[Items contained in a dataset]
■ ■ ■ ■ ■

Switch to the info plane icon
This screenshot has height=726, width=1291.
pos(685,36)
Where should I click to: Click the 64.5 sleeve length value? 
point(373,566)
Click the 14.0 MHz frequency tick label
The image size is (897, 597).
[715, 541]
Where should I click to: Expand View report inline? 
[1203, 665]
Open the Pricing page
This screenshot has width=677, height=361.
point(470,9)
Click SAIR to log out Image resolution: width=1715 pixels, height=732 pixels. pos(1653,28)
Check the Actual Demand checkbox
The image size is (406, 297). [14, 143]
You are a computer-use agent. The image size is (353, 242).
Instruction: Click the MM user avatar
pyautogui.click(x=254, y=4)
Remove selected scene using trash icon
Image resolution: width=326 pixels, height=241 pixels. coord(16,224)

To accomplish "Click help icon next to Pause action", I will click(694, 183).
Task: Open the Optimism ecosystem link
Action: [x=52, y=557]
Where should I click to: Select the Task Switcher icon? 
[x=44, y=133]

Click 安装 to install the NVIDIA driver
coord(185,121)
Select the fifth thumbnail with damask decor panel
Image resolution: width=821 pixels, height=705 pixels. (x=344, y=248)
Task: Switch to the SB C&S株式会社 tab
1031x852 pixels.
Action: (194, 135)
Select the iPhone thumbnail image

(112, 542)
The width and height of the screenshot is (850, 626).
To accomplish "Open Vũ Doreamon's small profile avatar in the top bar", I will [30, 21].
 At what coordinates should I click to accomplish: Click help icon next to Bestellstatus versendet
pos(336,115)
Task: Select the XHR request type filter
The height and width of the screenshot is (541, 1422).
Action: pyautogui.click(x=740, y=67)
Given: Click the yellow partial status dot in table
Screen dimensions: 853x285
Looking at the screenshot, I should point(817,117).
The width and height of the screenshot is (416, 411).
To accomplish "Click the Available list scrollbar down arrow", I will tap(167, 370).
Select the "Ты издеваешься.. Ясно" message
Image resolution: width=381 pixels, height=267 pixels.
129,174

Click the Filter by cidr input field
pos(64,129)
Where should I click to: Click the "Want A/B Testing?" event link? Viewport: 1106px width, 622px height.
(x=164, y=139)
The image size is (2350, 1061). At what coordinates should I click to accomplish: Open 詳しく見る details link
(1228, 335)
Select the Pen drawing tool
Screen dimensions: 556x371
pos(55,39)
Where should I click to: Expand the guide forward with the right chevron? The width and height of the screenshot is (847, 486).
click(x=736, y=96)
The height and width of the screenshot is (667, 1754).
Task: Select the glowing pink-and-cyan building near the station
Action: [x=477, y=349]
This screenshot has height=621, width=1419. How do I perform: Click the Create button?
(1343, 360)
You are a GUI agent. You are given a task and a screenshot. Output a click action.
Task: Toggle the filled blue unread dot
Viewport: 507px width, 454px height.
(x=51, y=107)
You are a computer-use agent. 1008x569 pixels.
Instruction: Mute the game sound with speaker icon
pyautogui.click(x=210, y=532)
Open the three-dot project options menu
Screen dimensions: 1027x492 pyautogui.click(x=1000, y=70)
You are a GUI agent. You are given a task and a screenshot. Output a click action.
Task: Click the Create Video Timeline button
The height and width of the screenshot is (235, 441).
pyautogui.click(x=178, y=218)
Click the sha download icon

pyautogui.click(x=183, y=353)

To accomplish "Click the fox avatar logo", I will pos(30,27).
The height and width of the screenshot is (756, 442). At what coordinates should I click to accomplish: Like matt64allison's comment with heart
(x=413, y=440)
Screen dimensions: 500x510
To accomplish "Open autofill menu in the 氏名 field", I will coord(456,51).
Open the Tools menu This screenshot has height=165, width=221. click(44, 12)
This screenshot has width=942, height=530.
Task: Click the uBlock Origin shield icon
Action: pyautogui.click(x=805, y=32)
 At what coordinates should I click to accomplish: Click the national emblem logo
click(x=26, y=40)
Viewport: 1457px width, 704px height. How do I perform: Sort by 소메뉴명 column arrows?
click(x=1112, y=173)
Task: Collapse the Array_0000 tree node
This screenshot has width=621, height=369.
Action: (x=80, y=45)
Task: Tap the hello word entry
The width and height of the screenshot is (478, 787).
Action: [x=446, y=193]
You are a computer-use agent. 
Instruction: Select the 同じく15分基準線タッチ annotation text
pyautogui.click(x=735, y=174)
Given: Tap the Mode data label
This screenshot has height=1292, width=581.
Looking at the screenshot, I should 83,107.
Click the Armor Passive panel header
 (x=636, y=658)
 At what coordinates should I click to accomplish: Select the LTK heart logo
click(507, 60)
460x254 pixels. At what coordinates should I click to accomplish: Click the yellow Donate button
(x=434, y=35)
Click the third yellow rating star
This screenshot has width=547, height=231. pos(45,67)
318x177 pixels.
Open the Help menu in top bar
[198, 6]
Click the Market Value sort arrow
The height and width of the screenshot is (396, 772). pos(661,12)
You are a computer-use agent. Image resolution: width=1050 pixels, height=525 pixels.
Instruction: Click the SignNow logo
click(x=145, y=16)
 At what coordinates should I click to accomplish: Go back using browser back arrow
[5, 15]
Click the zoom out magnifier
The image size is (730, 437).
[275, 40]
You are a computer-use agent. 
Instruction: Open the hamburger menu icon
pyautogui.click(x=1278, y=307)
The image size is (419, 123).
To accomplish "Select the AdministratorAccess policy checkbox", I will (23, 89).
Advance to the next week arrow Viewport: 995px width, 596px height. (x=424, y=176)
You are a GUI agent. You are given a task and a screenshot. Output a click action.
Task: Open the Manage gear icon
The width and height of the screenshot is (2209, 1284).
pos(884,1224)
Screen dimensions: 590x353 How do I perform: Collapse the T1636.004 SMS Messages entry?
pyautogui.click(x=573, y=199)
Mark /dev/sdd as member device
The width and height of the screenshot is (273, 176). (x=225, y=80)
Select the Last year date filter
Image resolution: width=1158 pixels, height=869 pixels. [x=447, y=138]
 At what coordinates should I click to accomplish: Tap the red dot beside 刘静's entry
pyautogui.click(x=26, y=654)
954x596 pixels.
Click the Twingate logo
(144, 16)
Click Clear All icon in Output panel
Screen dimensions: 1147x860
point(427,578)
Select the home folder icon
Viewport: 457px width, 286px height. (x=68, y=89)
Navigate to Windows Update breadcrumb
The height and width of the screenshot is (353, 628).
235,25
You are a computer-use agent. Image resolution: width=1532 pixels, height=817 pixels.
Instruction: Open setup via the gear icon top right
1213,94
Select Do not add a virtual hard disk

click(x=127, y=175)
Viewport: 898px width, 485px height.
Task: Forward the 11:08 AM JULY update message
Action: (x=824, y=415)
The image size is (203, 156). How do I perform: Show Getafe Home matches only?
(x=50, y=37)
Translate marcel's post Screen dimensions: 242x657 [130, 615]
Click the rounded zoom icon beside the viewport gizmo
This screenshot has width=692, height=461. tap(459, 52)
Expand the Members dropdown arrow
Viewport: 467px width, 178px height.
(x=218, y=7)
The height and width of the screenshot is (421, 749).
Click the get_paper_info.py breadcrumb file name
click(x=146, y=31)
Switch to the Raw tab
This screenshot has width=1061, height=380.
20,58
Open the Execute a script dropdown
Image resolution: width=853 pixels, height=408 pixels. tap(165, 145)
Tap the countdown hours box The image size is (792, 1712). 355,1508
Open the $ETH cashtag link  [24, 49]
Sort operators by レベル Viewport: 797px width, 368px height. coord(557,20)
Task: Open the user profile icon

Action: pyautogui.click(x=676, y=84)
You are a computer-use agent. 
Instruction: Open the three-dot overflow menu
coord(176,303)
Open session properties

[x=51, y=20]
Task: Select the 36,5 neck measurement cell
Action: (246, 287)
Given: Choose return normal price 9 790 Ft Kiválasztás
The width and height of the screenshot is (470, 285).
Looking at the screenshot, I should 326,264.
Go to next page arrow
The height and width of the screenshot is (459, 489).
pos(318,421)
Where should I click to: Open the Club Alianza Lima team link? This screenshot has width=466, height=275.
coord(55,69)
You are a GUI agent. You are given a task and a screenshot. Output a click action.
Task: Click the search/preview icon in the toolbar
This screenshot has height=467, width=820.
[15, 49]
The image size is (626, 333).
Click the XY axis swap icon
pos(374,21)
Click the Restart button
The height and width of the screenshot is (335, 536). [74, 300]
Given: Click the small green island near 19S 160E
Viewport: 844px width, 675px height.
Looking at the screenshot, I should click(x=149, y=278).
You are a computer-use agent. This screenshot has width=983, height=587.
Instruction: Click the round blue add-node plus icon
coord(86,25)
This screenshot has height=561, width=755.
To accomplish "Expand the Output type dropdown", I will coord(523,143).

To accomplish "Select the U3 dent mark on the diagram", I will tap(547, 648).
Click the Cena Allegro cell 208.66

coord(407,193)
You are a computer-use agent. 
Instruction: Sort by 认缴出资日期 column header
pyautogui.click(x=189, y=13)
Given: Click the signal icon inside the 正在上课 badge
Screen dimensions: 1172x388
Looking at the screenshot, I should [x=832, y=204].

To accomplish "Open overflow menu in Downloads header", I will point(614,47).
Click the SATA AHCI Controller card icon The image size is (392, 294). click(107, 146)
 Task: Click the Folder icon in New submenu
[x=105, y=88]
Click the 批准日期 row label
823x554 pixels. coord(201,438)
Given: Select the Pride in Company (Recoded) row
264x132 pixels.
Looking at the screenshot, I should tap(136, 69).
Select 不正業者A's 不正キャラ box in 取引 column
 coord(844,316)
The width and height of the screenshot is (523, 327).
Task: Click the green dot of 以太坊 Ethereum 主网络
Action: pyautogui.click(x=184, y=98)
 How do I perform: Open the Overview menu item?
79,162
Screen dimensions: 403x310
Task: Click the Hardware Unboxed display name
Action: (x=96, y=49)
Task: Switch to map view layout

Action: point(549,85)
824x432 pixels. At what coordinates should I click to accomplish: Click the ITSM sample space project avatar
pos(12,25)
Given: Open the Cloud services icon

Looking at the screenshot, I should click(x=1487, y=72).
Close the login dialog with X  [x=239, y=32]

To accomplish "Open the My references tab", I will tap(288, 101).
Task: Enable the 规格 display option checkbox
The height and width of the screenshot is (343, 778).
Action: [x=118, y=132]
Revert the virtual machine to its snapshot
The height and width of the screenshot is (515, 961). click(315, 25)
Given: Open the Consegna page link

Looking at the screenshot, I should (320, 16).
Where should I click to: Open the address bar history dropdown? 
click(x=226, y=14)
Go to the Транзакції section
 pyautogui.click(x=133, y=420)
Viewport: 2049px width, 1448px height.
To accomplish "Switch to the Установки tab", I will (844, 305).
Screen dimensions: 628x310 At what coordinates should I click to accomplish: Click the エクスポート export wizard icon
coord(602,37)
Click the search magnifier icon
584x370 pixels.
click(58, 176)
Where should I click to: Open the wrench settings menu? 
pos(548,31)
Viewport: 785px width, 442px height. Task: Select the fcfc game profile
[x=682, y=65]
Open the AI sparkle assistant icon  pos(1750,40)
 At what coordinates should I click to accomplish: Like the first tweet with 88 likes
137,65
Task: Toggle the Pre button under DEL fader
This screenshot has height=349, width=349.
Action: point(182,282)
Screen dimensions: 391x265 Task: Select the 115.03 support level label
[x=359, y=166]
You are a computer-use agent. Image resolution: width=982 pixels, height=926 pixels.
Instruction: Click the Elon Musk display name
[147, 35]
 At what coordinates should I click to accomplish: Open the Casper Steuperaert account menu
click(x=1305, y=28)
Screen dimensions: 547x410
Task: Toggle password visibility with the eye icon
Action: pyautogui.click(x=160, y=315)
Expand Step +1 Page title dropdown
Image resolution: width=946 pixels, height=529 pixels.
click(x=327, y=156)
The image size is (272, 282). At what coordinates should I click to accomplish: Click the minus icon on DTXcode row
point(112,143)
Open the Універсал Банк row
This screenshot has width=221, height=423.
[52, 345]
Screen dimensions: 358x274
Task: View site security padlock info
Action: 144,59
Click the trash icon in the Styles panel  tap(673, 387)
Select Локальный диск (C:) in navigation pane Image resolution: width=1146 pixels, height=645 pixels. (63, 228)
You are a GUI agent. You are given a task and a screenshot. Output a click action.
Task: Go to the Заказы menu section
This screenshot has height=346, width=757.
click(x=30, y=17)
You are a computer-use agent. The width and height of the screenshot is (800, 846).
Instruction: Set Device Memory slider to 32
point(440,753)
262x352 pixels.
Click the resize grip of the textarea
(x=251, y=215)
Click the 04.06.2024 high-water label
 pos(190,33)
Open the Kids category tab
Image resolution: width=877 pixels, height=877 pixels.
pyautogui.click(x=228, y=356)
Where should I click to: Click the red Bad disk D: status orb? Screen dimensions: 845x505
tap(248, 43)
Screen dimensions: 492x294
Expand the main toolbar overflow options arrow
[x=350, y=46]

■ ■ ■ ■ ■

### WRITTEN INSTRUCTION
Quote the items above word for word, beginning with the first line and continuing through the line that contains "Image resolution: width=326", with both ends included.

### RESULT OF THE TASK
Switch to the info plane icon
This screenshot has height=726, width=1291.
pos(685,36)
Where should I click to: Click the 64.5 sleeve length value? 
point(373,566)
Click the 14.0 MHz frequency tick label
The image size is (897, 597).
[715, 541]
Where should I click to: Expand View report inline? 
[1203, 665]
Open the Pricing page
This screenshot has width=677, height=361.
point(470,9)
Click SAIR to log out Image resolution: width=1715 pixels, height=732 pixels. pos(1653,28)
Check the Actual Demand checkbox
The image size is (406, 297). [14, 143]
You are a computer-use agent. The image size is (353, 242).
Instruction: Click the MM user avatar
pyautogui.click(x=254, y=4)
Remove selected scene using trash icon
Image resolution: width=326 pixels, height=241 pixels. coord(16,224)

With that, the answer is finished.